The thin line between government and party often gets blurred in the nitty-gritty of politics.
It now appears that Jammu & Kashmir chief secretary B.B. Vyas may get a third six-month extension. Mr Vyas was scheduled to retire in November last year but he has since been given an extension twice, each of three months. His extended term is scheduled to end this month-end.
According to sources, based on J&K chief minister Mehbooba Mufti’s recommendation, the state government is consulting the Centre on keeping Mr Vyas, a 1986-batch Rajasthan cadre officer, in the saddle. Earlier, he served as principal secretary to governor N.N. Vohra, as well as three successive chief ministers — Omar Abdullah, Mufti Mohammad Sayeed and Mehbooba Mufti.
If Mr Vyas indeed gets to stay on, it would put paid to the claims of two IAS officers, B.R. Sharma and K.B. Agarwal, who are senior to him. Mr Sharma actually enjoyed a brief spell as chief secretary but was dramatically replaced by Mr Vyas, following which he proceeded on Central deputation.
Mr Agarwal was recalled last year from Delhi where he served as principal resident commissioner of J&K government. Contrary to tradition, he agreed to a posting in the civil secretariat despite being senior to chief secretary Vyas.
SC agrees with Centre
The Supreme Court has upheld the decision taken by the Central government to scrap the limited competitive examination (LCE) recruitment for making appointments to the Indian Police Service (IPS). In 2012, the UPSC had invited applications for filling up posts in the IPS through LCE, and written tests and interviews were conducted but the results have not been announced till date.
The amendment of the Indian Police Service (Recruitment) Amended Rules, 2011 introducing LCE in addition to the normal modes of recruitment, was challenged in a multitude of petitions filed in different high courts. The court agreed that if the Centre was compelled to make the appointments, it will lead to a plethora of litigations where those recruited to the IPS between 2013 and 2018 will claim seniority over the persons who appeared in the LCE.

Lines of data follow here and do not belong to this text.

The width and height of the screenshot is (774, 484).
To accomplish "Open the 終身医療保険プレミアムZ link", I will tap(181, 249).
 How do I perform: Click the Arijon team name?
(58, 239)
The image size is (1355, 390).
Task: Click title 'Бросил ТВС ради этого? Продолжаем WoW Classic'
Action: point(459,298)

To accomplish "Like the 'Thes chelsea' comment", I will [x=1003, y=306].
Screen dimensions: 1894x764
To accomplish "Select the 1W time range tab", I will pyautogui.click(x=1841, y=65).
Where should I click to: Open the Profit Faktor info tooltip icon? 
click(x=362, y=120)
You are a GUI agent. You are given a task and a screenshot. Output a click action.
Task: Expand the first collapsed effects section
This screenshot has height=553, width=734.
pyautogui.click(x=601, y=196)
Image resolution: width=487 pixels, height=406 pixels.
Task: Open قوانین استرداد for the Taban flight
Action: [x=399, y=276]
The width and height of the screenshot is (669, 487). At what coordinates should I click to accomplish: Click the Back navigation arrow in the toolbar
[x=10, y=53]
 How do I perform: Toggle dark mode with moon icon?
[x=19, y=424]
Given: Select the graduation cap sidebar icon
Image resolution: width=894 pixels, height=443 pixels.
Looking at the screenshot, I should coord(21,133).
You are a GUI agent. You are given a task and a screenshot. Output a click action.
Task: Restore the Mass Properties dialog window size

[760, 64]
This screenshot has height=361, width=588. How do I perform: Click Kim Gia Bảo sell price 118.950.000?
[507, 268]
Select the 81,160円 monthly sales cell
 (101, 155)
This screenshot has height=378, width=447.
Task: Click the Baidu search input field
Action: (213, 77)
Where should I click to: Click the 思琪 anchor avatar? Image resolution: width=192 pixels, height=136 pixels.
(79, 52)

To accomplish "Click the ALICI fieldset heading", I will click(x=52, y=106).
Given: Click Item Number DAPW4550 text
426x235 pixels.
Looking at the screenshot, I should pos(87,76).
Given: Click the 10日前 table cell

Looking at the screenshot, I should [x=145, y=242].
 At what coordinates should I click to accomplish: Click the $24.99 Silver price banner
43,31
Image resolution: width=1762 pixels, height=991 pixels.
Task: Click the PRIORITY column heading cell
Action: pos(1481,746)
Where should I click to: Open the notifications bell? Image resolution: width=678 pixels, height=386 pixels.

In January this year, the Central government stated before the court that it had taken a decision to scrap the LCE held in the year 2012, which was objected to by candidates who had appeared in the LCE. The three-judge bench comprising justice Madan, justice Kurian Joseph and justice Deepak Gupta then proceeded to decide whether the decision to scrap the LCE recruitment was justified.
Babus fan out to villages
The thin line between government and party often gets blurred in the nitty-gritty of politics. What was initially meant to be a work for the BJP workers is now the task of some 1,000 “class 1 Central government officers” who have been told to visit over 20,000 villages spread across 509 districts in 28 states by the government to spread the message about the work done by it on seven Central schemes, including the Gram Swaraj Abhiyan programme.
The “project” kicked off last week, though the when and why of the switch in responsibility for spreading the message from party cadre to government babus has not been explained. Though their involvement may appear unwarranted, for these senior Central government officials there is no getting away from the programme as it would be closely monitored. According to a ministry note, daily targets would be set by every ministry and department. There would also be a dashboard/ portal for monitoring if these targets are met.
Apparently, the plan was outlined in a letter sent by secretary, rural development, Amarjeet Sinha, addressed to chief secretaries of all states and Union territories and secretaries in the government of India among others.